*What the exercise asks*. Can you quote, word for word, every line from the first line of the records below through the line containing "[Next announcement] (612, 10)", and nothing else?
== == ==
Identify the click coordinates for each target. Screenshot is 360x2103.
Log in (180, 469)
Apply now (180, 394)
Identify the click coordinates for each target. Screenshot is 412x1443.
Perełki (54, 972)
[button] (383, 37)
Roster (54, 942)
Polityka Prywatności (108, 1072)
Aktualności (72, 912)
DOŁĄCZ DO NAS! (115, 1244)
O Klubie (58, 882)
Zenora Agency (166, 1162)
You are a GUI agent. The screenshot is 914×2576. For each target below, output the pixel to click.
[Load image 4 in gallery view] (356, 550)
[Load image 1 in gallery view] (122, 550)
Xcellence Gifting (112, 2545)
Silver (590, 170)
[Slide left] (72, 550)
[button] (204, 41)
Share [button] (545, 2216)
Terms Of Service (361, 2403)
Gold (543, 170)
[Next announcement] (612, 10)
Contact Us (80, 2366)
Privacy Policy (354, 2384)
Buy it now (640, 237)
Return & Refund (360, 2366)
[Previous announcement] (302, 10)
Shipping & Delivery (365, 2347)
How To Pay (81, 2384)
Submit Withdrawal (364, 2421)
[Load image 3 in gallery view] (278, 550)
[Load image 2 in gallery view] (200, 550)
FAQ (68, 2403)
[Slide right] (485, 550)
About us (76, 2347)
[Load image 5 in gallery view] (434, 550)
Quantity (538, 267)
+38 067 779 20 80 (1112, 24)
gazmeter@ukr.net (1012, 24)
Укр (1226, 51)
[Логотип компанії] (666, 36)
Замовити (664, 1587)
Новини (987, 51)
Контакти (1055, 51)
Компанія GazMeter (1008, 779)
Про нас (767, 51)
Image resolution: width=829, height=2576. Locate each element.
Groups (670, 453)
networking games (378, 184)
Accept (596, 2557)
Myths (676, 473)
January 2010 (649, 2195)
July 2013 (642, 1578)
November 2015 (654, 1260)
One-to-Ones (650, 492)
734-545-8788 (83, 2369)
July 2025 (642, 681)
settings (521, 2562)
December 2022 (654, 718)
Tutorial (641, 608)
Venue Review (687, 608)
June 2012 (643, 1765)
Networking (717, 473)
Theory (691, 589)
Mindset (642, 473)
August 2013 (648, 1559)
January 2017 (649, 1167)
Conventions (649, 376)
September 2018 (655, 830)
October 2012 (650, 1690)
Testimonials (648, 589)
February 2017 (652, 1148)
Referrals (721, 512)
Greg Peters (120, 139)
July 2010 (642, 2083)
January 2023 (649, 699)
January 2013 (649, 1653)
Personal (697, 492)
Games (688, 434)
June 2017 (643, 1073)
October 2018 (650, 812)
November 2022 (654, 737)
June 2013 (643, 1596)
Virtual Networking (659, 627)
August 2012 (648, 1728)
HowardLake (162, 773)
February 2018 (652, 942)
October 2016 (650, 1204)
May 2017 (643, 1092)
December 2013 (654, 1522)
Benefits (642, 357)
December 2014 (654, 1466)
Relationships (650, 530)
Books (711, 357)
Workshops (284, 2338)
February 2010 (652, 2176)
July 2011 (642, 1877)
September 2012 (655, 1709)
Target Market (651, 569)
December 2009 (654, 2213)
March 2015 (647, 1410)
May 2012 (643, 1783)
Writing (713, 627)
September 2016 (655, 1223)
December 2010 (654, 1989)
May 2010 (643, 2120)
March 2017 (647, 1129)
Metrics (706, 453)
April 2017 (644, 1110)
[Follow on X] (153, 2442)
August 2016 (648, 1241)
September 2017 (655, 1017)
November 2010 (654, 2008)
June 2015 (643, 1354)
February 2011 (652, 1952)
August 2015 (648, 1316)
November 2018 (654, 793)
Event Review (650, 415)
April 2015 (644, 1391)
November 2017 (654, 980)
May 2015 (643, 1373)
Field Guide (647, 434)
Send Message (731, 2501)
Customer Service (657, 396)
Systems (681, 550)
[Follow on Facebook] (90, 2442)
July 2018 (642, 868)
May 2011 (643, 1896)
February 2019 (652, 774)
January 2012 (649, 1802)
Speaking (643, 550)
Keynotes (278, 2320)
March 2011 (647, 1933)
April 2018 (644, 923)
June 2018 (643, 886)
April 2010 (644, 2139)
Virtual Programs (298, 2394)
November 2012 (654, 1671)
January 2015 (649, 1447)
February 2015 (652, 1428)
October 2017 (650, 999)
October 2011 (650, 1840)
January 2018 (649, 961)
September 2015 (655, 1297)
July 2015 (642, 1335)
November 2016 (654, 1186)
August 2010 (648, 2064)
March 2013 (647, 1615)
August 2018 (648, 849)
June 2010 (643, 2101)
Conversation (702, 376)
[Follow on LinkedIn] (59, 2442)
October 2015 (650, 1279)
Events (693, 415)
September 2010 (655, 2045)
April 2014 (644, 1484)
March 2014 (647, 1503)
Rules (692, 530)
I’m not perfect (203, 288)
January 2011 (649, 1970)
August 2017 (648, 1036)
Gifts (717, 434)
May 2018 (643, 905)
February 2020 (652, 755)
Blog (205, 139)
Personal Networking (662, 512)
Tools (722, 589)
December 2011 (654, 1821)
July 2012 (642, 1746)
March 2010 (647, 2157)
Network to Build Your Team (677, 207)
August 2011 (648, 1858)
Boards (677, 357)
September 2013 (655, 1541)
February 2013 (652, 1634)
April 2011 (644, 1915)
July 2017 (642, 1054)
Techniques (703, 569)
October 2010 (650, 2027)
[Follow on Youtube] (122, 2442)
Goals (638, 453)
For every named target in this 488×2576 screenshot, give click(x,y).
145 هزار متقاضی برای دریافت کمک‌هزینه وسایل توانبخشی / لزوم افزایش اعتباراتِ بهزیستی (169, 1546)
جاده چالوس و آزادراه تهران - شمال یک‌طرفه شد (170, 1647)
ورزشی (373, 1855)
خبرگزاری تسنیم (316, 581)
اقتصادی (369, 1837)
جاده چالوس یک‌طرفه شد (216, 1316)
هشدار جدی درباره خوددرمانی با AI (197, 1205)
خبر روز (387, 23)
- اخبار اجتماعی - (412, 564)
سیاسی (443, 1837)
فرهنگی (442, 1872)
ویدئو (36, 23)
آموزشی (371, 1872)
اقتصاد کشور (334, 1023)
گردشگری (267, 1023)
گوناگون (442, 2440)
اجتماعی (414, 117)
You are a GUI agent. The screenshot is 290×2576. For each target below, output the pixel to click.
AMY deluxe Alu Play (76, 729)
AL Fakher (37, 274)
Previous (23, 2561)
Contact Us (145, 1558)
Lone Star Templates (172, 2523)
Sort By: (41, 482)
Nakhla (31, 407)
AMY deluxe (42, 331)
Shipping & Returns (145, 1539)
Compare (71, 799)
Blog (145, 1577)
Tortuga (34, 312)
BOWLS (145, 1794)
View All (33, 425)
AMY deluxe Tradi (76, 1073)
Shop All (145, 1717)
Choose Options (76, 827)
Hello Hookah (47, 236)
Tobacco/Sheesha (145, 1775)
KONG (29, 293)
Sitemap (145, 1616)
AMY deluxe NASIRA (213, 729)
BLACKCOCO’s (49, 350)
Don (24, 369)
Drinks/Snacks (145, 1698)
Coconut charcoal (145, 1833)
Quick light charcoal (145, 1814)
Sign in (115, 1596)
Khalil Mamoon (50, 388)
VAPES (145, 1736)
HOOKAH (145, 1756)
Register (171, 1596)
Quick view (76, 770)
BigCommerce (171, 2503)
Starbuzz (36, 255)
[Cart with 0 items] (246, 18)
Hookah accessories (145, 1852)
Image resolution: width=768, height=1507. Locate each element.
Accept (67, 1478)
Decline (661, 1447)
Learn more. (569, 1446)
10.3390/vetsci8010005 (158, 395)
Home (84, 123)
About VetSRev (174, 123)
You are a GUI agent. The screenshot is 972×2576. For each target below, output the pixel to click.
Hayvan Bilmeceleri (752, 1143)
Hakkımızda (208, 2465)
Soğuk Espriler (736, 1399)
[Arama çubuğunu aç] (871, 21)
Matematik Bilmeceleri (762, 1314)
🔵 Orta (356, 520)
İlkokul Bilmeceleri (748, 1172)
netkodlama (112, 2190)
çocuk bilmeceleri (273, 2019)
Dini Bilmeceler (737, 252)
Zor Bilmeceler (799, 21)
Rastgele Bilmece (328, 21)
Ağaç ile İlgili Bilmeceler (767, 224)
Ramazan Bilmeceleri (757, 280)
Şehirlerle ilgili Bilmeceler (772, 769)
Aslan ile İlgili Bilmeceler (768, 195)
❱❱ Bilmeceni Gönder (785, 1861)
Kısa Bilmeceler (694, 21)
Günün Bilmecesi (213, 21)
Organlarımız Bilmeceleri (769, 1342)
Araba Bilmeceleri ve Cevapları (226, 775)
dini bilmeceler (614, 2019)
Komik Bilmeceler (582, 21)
== == ==
*Reply to the task*.
Identify the click coordinates for each target. Screenshot is 360x2103.
Log in (180, 469)
Apply now (180, 394)
Identify the click coordinates for each target. Screenshot is 412x1443.
Perełki (54, 972)
[button] (383, 37)
Roster (54, 942)
Polityka Prywatności (108, 1072)
Aktualności (72, 912)
DOŁĄCZ DO NAS! (115, 1244)
O Klubie (58, 882)
Zenora Agency (166, 1162)
You are a GUI agent. The screenshot is 914×2576. For each target below, output the pixel to click.
[Load image 4 in gallery view] (356, 550)
[Load image 1 in gallery view] (122, 550)
Xcellence Gifting (112, 2545)
Silver (590, 170)
[Slide left] (72, 550)
[button] (204, 41)
Share [button] (545, 2216)
Terms Of Service (361, 2403)
Gold (543, 170)
[Next announcement] (612, 10)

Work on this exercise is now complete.